> _What to work on_: Rewrite the entries from the line containing "Given: Click question" through the last entry, inclusive, changing "Where should I click to" to "Where do I click to" and leaving everything else unchanged.

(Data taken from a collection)
* * * * *
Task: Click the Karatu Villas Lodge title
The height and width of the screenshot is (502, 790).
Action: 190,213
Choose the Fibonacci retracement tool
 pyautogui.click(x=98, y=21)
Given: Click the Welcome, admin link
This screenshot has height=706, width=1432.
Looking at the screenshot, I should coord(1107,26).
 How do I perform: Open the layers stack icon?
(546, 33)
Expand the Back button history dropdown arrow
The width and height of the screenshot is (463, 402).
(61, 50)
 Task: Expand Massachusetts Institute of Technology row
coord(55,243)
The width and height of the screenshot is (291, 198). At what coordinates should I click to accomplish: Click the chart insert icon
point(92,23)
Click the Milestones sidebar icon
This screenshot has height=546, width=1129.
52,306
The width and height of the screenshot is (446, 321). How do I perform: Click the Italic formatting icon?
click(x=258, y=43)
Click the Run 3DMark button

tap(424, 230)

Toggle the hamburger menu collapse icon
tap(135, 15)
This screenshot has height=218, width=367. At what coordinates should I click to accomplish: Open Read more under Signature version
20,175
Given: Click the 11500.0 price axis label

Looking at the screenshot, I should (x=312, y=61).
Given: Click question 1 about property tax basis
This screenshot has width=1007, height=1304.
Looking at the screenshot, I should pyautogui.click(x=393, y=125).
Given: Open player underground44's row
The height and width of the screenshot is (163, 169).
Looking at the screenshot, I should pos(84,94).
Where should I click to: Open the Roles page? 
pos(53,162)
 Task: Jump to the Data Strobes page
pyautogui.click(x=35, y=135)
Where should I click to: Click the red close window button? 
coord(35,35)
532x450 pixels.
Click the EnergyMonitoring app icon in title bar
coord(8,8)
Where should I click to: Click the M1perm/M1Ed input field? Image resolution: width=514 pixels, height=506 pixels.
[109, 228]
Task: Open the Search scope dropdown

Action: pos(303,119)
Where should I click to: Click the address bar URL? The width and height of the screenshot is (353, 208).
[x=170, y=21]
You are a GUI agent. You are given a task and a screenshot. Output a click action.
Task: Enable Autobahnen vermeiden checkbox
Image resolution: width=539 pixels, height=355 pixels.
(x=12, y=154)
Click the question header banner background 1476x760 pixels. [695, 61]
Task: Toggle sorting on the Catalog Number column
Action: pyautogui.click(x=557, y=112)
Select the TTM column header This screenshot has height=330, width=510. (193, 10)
* * * * *
> _In response_:
Given: Click question 1 about property tax basis
This screenshot has width=1007, height=1304.
Looking at the screenshot, I should pyautogui.click(x=393, y=125).
Given: Open player underground44's row
The height and width of the screenshot is (163, 169).
Looking at the screenshot, I should pos(84,94).
Where do I click to: Open the Roles page? 
pos(53,162)
 Task: Jump to the Data Strobes page
pyautogui.click(x=35, y=135)
Where do I click to: Click the red close window button? 
coord(35,35)
532x450 pixels.
Click the EnergyMonitoring app icon in title bar
coord(8,8)
Where do I click to: Click the M1perm/M1Ed input field? Image resolution: width=514 pixels, height=506 pixels.
[109, 228]
Task: Open the Search scope dropdown

Action: pos(303,119)
Where do I click to: Click the address bar URL? The width and height of the screenshot is (353, 208).
[x=170, y=21]
You are a GUI agent. You are given a task and a screenshot. Output a click action.
Task: Enable Autobahnen vermeiden checkbox
Image resolution: width=539 pixels, height=355 pixels.
(x=12, y=154)
Click the question header banner background 1476x760 pixels. [695, 61]
Task: Toggle sorting on the Catalog Number column
Action: pyautogui.click(x=557, y=112)
Select the TTM column header This screenshot has height=330, width=510. (193, 10)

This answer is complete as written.